== EXTRACTED INFORMATION ==

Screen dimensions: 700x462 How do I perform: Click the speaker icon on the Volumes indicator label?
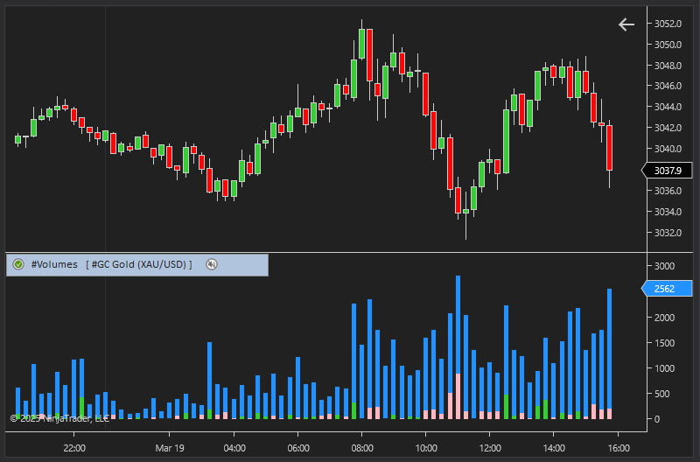point(211,264)
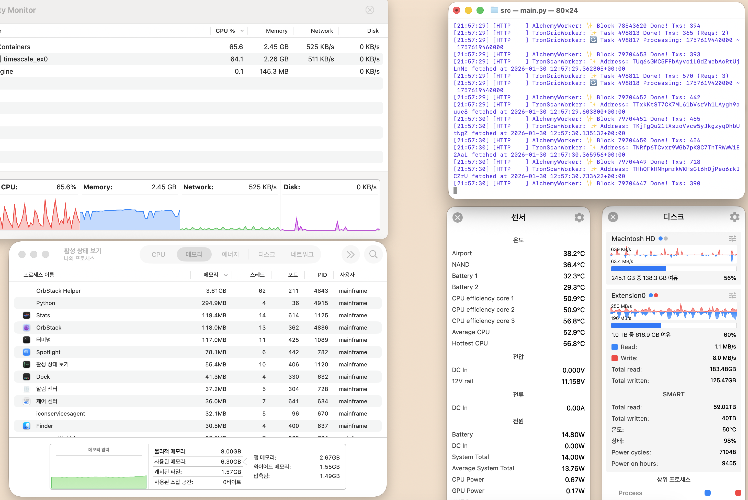The width and height of the screenshot is (748, 500).
Task: Open Extension0 details sliders icon
Action: point(732,296)
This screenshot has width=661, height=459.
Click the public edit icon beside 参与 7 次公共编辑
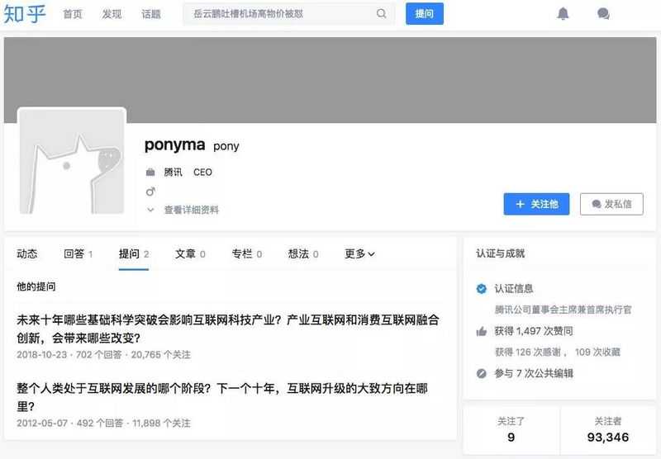tap(482, 374)
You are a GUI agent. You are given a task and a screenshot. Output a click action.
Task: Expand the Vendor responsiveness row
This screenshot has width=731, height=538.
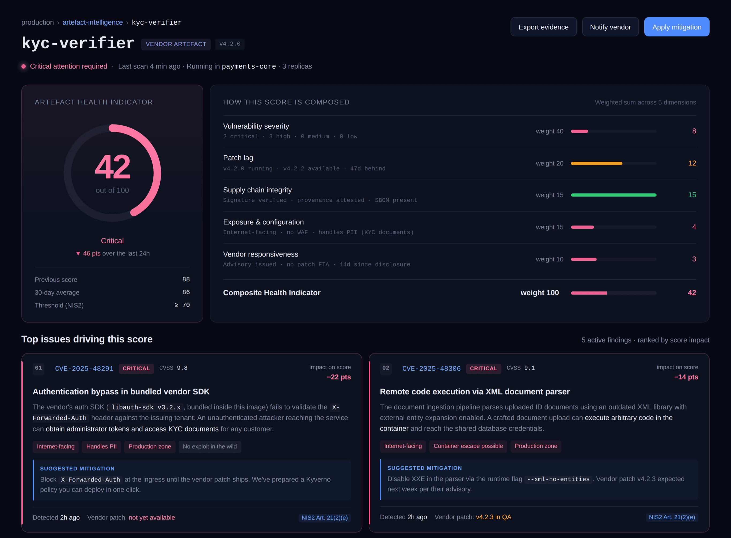click(459, 259)
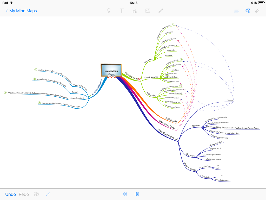Go back to My Mind Maps
266x200 pixels.
(x=21, y=11)
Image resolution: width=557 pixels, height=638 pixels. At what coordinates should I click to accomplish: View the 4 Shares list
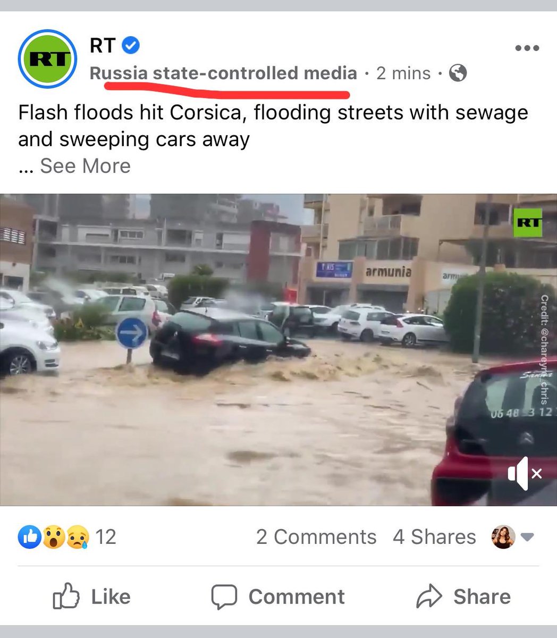(434, 537)
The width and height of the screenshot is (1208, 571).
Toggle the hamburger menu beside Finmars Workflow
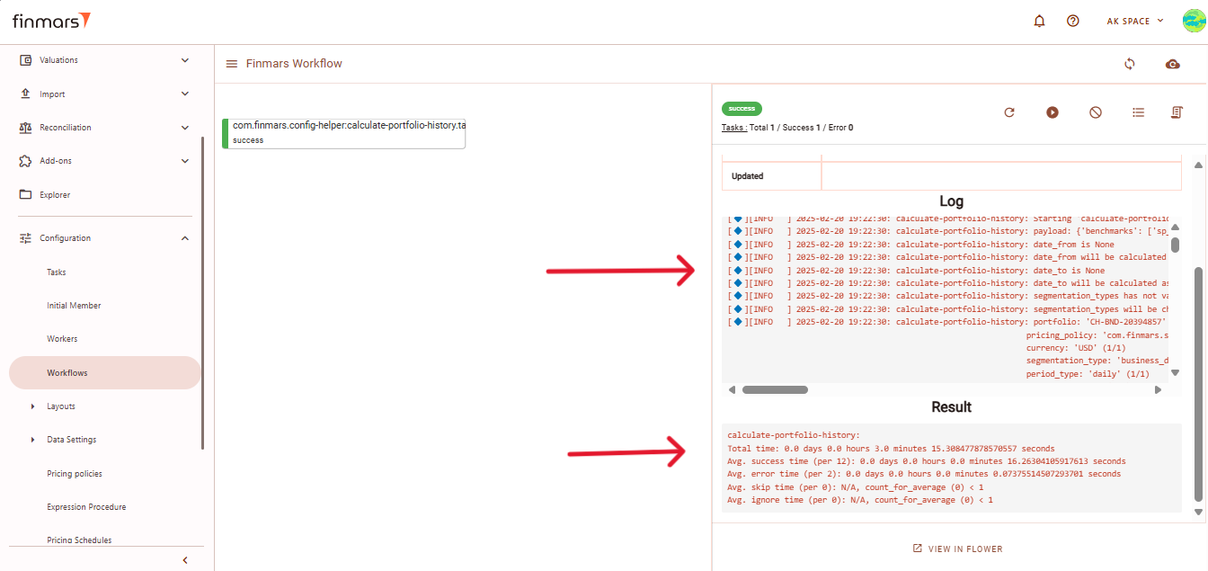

== TASK ==
The expected output is the material above, repeated exactly and free of pictures.

== RESULT FOR THIS TASK ==
Screen dimensions: 700x462 How do I perform: Click the speaker icon on the Volumes indicator label?
point(211,264)
The width and height of the screenshot is (748, 500).
Task: Open Extension0 details sliders icon
Action: point(732,296)
This screenshot has width=661, height=459.
Click the public edit icon beside 参与 7 次公共编辑
tap(482, 374)
You are a GUI agent. You are given a task and a screenshot. Output a click action.
Task: Expand the Vendor responsiveness row
This screenshot has width=731, height=538.
click(459, 259)
Go back to My Mind Maps
266x200 pixels.
(x=21, y=11)
Image resolution: width=557 pixels, height=638 pixels. At what coordinates should I click to accomplish: View the 4 Shares list
(434, 537)
The width and height of the screenshot is (1208, 571).
Toggle the hamburger menu beside Finmars Workflow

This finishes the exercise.